Tuesday, November 19, 2013

Blog Post #12: The Rainbow Prose Essay Reflection




1.          My initial essay score was a 6 and it was given by Fernanda Hurtado. After reading the rubric, Fernanda believed that my essay scored within the 6-7 range leaning towards a high 6 because my writing provided a "sustained, competent reading of the passage" and "a reasonable analysis" of the prose passage. She believed that I had some strong points and completely addressed the thesis by discussing literary devices and how they captured the woman's situation. I also "referred to the text for support" of my claims. What I could have improved on in my essay was showing more complexity and been more clear and in-depth on the ideas that I did bring up to support my thesis. Fernanda thought that I focused more on the second part of the prompt by discussing how literary devices added to the situation rather than how they characterized the women. I completely agree with the score that Fernanda gave my essay. I felt a little bit pressed for time at the end so I didn't really get to wrap up my point and finish addressing the last part of the prompt. After reading the rubric and discussing the essay in class, I feel like I was on the right track but there was a lot of things that I missed in the passage and did not address.

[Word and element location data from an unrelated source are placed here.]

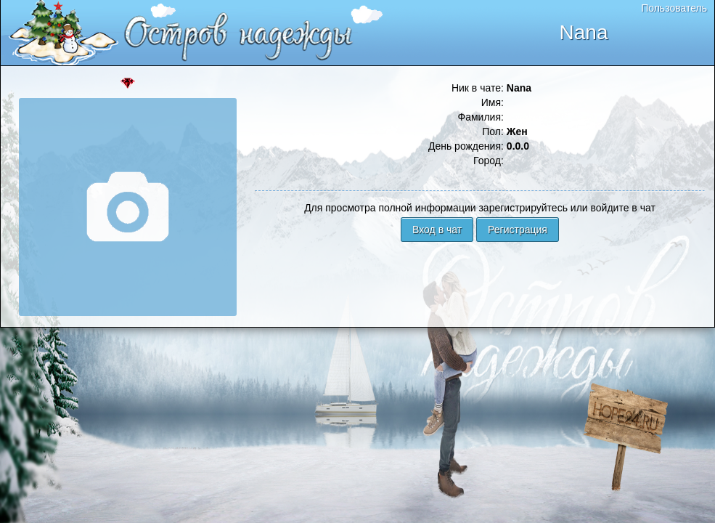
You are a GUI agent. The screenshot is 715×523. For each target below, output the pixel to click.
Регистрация (517, 229)
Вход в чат (437, 229)
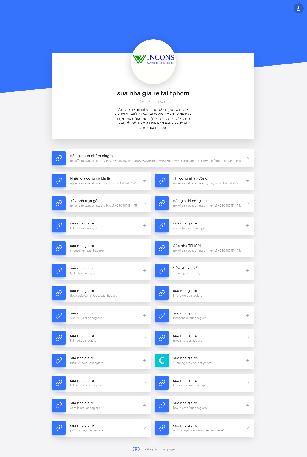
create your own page (153, 449)
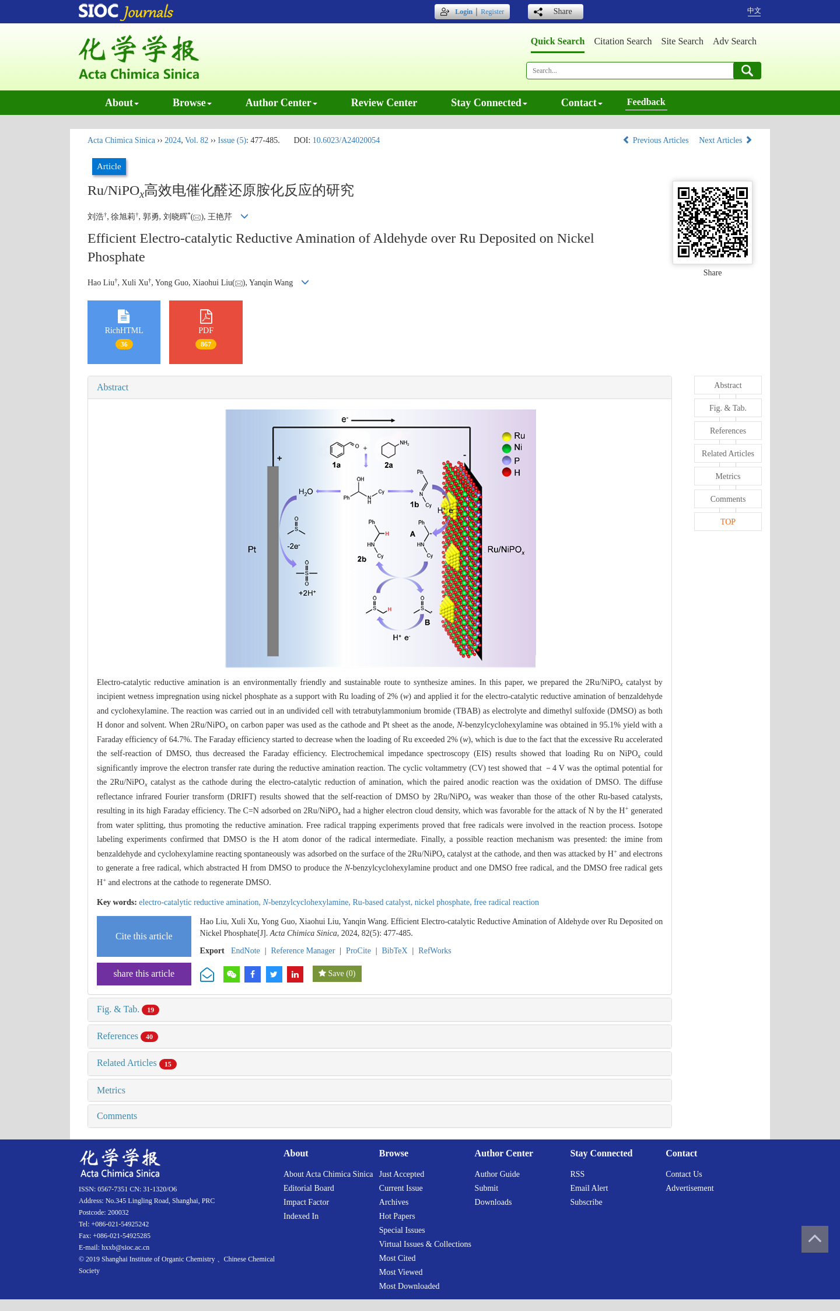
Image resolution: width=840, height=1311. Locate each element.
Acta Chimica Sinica (121, 140)
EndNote (245, 950)
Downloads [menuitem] (493, 1202)
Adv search (735, 41)
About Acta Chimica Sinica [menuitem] (328, 1174)
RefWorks (434, 950)
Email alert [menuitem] (589, 1188)
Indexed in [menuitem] (301, 1216)
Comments (117, 1116)
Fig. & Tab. (128, 1009)
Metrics (111, 1090)
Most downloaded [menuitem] (409, 1286)
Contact (582, 103)
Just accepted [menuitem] (401, 1174)
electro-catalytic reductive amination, (200, 902)
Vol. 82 (196, 140)
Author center (281, 103)
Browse (192, 103)
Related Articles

2.          While reading the passage, I noticed that the word "blood" was repeated multiple times as well as references to blood pulsing through the body. I considered including this in my writing but I wasn't sure how to incorporate it into my understanding of the essay. Taking advice from 5 Steps to a 5, I should pay more attention to the "certain categories that will begin to pop out to you" because "these can be the basis for the development of the body of your essay," (Rankin, Murphy 65). After finding out more information about D. H. Lawrence and his idea of "blood knowledge", I was introduced to a whole new level of complexity that I had not known about before. Lawrence was writing from a perspective that he did not believe in. He may have believed that most women would be against his idea that natural things and things of the earth were humanizing and wanted to look at things from another perspective. I think that I could have used this complexity to better elaborate on some of the ideas that I started to propose in my body paragraph.

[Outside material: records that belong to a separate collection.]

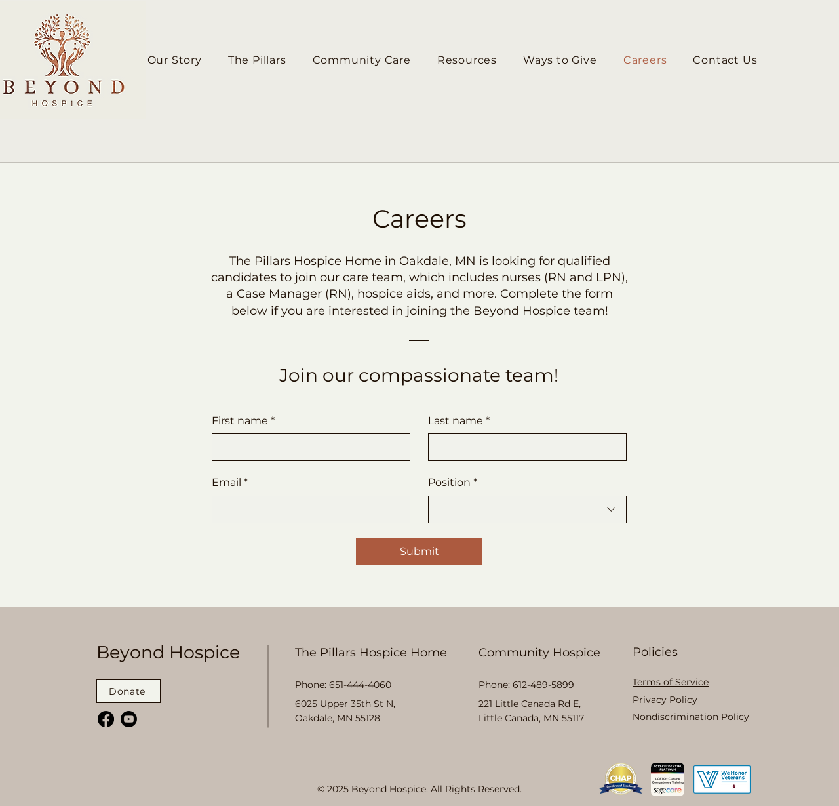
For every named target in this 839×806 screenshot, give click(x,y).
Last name (459, 421)
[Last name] (523, 447)
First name (243, 421)
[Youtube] (129, 719)
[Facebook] (106, 719)
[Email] (307, 509)
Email (230, 482)
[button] (467, 60)
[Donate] (128, 691)
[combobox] (527, 509)
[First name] (307, 447)
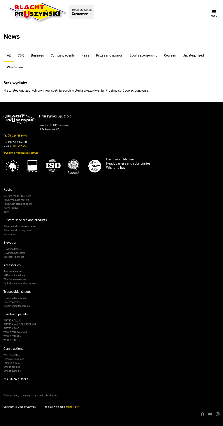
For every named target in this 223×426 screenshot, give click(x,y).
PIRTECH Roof (11, 328)
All (9, 55)
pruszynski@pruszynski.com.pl (21, 152)
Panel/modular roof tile (16, 200)
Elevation (10, 242)
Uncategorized (193, 55)
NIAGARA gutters (16, 379)
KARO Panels (11, 207)
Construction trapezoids (17, 306)
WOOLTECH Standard (15, 332)
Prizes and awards (109, 55)
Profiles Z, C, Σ (12, 363)
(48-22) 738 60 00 (17, 135)
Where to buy (115, 167)
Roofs (8, 189)
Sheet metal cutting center (18, 230)
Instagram (217, 414)
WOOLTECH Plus (12, 336)
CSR (21, 55)
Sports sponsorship (143, 55)
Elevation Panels (13, 249)
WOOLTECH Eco (12, 340)
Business (37, 55)
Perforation (10, 234)
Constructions (13, 348)
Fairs (85, 55)
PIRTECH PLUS (12, 320)
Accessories (12, 265)
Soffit (6, 211)
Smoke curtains (12, 371)
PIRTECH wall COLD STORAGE (20, 324)
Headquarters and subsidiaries (128, 163)
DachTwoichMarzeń (120, 159)
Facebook (202, 414)
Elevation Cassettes (14, 253)
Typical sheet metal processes (20, 283)
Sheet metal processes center (20, 226)
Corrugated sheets (14, 257)
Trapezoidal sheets (17, 291)
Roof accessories (13, 271)
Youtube (210, 414)
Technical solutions (14, 359)
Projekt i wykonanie (61, 406)
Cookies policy (11, 395)
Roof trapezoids (12, 302)
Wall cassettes (12, 355)
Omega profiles (12, 367)
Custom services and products (25, 220)
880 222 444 (19, 146)
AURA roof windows (14, 275)
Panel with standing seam (18, 204)
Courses (170, 55)
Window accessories (15, 279)
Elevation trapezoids (15, 298)
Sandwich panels (16, 314)
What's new (15, 67)
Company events (63, 55)
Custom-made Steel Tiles (17, 196)
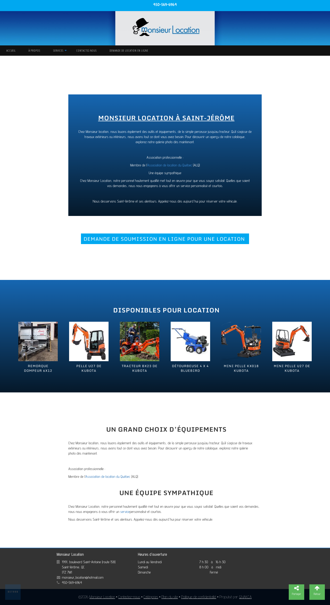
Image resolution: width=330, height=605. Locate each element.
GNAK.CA (245, 596)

          Looking back on what I wrote now after norming other essays that answered this prompt, I realize that there were some better literary devices that I could have identified and explained. One of the devices that I brought up was imagery which I think was solid but I could have been more specific as to what kind of imagery was used. In my essay, I also said that the imagery showed a contrast between the views of men and women. It would have made more sense if I started by directly stating contrast as a literary device. When I first read the passage, I also noticed the parallelism with in the prose's structure. I again underestimated the importance of it to the complexity of the passage and couldn't really find a place to fit it in amongst the ideas that I had already written down. One way that could help me improve on what to include and look for when quickly reading through the passage is to "check the models and rubrics for guidance for self-evaluation," (Rankin, Murphy 76).

          One literary device that I did mention was rhetorical questions. I said that the use of rhetorical questions helped to characterize the woman and her desire to achieve more but also her frustration and confusion over how to get there. While I think that I was getting somewhere with my thinking, I don't think that I touched the full purpose of rhetorical devices in this passage. The last paragraph containing the rhetorical questions is one of the most critical parts of the prose passage and I felt like I didn't completely analyze it. After having a quick discussion of the rhetorical questions in class and seeing them mentioned in the essays that we normed, I probably should have brought up the point that the women is ambitious and is confused as to why her husband is so complacent with his unchanging status of just tending to the land. The women would rather be embracing the new and ever changing world of modern society but cannot because she is bound to her husband. Through her questions, she also vaguely wonders what it would be like if women could have power and wishes that she could have the status of a men. This point would lead to more complexity because D. H. Lawrence believed that if women that desired to have men's status were given some of the roles of men, they would find that they didn't like them. I believe that I had the right general idea in my essay but could have incorporated some more important ideas and literary advices that I noticed into my writing as well as added more complexity into my analysis of the passage.